3) If the honey is within the acceptable
range, why not pull the super? Why
not save the bees the trouble of
capping, just so you can uncap?

A refractometer test takes only seconds,
and can be done "in the yard" with ease
as long as one brings something to clean
off the prism between tests.

I've seen capped honey that was "too wet",
and many beekeepers have stories about
honey that was properly capped, but still
not within the acceptable range for decent
honey. Therefore, a refractometer is a
required item for anyone who wants to even
give honey as a gift, let alone sell it.

The new much cheaper ones are pretty good.
To be honest, auto-temp-compenstation
at any price is a very nice feature in a
refractometer, as it avoids the need for
all the math.

jim


----------



## scott_dixon (Apr 29, 2003)

What setting do you use on the refactormeter to indicate why the bees cap the top portion of each frame in the manner that they do? Possibly you have a suggestion for some other gadget that does this, should the cheaper model not?

I'm sure you also are simply trying to tease it out of us, but I believe there is some value in the cappings for wax usage as it is generally very clear and pure.



[This message has been edited by scott_dixon (edited May 20, 2004).]


----------



## Keith Benson (Feb 17, 2003)

Jim,

Most of the honey refractometers I have seen neglect to mention temp compensation. Prolly because I am looking in beekeeping supply catalogs. I have been thinking of buying a refractometer for a while but cannot seem to get the particulars out of the beekeeping suppliers that would satisfy my pre-purchase curiosity. Do you have a source of a decent model?

thanks

Keith


----------



## clintonbemrose (Oct 23, 2001)

I think I would add annother supper below the full one and see if they need more room for more honey and they might finish capping the other.
A beekeeper sense 1964
Clint


------------------
Clinton Bemrose
just South of Lansing Michigan


----------



## scott_dixon (Apr 29, 2003)

After reading around some of the other posts, I now realize this was my error; I should have added additional supers as the flow is/was better than I knew what I was looking at. 

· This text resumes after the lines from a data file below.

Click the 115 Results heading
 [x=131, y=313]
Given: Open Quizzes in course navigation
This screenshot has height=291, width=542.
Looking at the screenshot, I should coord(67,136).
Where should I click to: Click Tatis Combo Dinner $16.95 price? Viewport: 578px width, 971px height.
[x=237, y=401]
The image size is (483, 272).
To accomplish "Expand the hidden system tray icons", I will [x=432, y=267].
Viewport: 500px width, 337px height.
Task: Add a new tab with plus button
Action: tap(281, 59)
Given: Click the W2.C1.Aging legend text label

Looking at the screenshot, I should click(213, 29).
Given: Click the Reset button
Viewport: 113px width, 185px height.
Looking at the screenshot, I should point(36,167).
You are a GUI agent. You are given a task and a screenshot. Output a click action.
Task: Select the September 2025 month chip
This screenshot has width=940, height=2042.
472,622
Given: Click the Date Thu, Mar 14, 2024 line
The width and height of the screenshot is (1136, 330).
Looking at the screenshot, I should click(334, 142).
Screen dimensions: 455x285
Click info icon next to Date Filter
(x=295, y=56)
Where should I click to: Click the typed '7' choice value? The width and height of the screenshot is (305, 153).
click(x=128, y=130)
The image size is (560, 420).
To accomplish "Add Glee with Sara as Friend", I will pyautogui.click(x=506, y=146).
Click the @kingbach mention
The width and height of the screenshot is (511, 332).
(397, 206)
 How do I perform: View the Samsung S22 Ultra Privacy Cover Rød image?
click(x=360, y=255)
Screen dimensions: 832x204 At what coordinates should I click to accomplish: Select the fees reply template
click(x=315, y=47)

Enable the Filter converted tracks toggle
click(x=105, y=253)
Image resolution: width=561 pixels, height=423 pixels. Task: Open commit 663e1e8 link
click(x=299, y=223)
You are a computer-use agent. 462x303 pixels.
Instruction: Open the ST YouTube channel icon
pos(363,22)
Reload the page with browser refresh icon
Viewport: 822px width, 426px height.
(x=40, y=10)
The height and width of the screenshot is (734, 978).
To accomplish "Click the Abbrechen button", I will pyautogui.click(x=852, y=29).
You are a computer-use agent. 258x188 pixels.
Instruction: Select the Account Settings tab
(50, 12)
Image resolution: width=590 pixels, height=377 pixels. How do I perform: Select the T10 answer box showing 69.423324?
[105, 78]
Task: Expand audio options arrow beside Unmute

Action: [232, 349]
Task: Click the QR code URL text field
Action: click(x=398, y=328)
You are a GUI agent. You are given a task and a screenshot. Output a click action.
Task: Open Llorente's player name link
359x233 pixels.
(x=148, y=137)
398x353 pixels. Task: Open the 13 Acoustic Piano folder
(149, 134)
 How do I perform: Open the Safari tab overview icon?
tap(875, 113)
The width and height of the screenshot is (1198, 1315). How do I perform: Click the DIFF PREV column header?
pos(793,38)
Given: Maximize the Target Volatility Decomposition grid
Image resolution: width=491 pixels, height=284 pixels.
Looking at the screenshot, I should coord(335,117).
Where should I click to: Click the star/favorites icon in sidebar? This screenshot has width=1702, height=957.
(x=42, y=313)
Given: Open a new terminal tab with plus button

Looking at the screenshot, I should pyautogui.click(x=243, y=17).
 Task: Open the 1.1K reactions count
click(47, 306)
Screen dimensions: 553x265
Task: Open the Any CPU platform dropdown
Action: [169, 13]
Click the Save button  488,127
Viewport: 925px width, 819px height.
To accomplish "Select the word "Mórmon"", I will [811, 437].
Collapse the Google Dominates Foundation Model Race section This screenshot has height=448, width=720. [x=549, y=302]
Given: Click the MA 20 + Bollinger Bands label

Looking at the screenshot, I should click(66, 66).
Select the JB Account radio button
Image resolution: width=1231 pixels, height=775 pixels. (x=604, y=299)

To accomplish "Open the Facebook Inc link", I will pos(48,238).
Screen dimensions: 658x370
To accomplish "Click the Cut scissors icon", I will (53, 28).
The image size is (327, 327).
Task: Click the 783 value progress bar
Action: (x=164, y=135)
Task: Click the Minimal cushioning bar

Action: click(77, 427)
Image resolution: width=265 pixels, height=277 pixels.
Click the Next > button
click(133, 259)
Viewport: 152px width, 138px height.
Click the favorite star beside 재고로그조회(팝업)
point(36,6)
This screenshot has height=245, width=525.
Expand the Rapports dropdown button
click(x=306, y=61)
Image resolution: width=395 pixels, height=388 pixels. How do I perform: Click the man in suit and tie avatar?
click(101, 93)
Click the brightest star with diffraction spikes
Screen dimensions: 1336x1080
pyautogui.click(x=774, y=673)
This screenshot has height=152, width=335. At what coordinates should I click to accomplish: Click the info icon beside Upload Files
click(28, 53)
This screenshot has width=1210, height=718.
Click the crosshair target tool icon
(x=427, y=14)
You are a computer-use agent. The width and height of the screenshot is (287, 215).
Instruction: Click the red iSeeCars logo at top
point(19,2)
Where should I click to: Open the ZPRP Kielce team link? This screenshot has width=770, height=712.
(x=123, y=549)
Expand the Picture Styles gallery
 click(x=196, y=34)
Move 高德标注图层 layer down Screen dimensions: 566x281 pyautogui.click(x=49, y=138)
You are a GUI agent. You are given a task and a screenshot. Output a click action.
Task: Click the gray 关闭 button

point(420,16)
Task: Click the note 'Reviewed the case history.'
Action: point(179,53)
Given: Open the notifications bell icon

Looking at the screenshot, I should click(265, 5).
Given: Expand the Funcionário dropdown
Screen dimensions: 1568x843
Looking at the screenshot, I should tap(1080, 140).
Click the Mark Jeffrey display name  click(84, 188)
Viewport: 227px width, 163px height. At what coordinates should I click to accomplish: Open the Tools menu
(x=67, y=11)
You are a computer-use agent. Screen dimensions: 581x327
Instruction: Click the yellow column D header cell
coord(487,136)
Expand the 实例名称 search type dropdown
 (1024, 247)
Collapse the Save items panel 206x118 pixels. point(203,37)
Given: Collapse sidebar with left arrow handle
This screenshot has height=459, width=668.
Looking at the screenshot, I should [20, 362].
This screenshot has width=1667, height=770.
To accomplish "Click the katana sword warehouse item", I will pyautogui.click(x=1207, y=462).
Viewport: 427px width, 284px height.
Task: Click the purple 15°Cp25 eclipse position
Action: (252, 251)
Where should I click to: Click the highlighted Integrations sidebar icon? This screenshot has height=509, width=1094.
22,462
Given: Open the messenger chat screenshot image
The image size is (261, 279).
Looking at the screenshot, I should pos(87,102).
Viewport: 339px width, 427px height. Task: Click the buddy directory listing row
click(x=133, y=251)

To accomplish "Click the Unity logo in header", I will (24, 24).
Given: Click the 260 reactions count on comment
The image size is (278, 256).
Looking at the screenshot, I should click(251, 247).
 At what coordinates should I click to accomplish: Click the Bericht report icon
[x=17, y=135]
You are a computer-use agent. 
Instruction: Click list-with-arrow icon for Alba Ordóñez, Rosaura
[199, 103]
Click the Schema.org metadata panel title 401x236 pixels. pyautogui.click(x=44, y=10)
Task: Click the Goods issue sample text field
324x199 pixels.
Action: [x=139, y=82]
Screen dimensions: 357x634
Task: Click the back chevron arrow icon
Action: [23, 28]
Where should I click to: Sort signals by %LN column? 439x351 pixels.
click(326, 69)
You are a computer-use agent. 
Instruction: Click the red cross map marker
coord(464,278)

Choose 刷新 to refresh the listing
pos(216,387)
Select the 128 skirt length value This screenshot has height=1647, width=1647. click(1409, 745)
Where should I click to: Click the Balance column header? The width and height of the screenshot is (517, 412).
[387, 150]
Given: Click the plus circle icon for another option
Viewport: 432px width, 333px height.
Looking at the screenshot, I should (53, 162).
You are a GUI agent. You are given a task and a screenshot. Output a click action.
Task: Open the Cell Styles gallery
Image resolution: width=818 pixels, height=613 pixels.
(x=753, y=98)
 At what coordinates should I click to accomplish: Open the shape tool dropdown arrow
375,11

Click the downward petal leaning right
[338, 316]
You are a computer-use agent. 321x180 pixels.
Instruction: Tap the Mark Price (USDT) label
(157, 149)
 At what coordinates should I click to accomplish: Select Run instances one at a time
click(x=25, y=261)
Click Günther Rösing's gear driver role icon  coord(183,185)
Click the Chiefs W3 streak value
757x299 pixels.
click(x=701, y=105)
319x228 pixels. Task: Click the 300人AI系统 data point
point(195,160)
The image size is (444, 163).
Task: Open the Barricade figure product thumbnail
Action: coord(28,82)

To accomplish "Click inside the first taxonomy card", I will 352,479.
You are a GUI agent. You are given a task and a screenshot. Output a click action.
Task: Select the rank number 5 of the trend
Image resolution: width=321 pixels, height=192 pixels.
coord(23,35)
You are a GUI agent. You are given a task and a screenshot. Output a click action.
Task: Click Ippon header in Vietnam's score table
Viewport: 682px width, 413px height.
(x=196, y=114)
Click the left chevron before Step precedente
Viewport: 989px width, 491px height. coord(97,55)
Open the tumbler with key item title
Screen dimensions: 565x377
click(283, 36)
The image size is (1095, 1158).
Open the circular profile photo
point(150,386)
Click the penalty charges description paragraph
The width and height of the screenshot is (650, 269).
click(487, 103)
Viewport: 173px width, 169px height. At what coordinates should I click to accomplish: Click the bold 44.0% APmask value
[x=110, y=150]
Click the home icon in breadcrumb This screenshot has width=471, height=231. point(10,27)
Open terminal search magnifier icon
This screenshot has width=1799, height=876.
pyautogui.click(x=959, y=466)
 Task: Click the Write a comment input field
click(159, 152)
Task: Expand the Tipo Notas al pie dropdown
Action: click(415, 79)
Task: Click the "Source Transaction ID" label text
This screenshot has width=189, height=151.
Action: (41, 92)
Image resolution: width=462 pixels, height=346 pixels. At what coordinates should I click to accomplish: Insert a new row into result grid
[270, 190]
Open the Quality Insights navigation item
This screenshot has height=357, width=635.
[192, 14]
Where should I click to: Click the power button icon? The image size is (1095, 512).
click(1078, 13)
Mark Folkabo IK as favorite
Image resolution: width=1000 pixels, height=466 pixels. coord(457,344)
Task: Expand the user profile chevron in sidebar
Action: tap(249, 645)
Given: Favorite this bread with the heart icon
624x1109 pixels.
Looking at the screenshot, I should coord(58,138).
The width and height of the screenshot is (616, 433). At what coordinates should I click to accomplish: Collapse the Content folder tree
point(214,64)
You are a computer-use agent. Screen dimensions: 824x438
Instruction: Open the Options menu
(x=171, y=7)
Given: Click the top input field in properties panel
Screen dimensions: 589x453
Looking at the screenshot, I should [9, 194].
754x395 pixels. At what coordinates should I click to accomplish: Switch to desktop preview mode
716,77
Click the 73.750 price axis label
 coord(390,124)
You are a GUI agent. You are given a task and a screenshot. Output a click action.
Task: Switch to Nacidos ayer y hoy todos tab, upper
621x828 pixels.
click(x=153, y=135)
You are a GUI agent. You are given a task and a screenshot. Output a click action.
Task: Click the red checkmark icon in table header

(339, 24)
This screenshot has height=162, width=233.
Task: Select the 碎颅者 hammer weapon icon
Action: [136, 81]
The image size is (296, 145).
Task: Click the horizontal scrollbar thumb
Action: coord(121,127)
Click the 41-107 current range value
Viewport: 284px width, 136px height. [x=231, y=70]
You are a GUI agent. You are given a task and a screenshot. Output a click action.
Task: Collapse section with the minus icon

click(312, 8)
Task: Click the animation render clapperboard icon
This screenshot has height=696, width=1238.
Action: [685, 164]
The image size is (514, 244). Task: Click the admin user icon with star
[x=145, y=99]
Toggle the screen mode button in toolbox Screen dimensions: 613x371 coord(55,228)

I had put 2 fully drawn foundations in each of my packaged hives for them to begin working with. I had assumed the queen would begin laying right away. Not so. All 3 hives filled both frames with honey, in 2 days. Upon observation, what I think they do is bring that back so the house bees can use it to build out the outher foundations. 

As soon as they got at least one "virgin" frame built out, the queens started laying. I am continually impressed with their efficiency.


----------



## Terri (Apr 14, 2003)

"I've seen capped honey that was "too wet",
and many beekeepers have stories about
honey that was properly capped, but still
not within the acceptable range for decent
honey. Therefore, a refractometer is a
required item for anyone who wants to even
give honey as a gift, let alone sell it."

A gent in the local bee club HAS a refractometer, and he has often noted that capped honey might not be condensed enough.

But, he ALSO says that if he puts them in a room in the house with a fan blowing down the supers, the honey dries down in a day. 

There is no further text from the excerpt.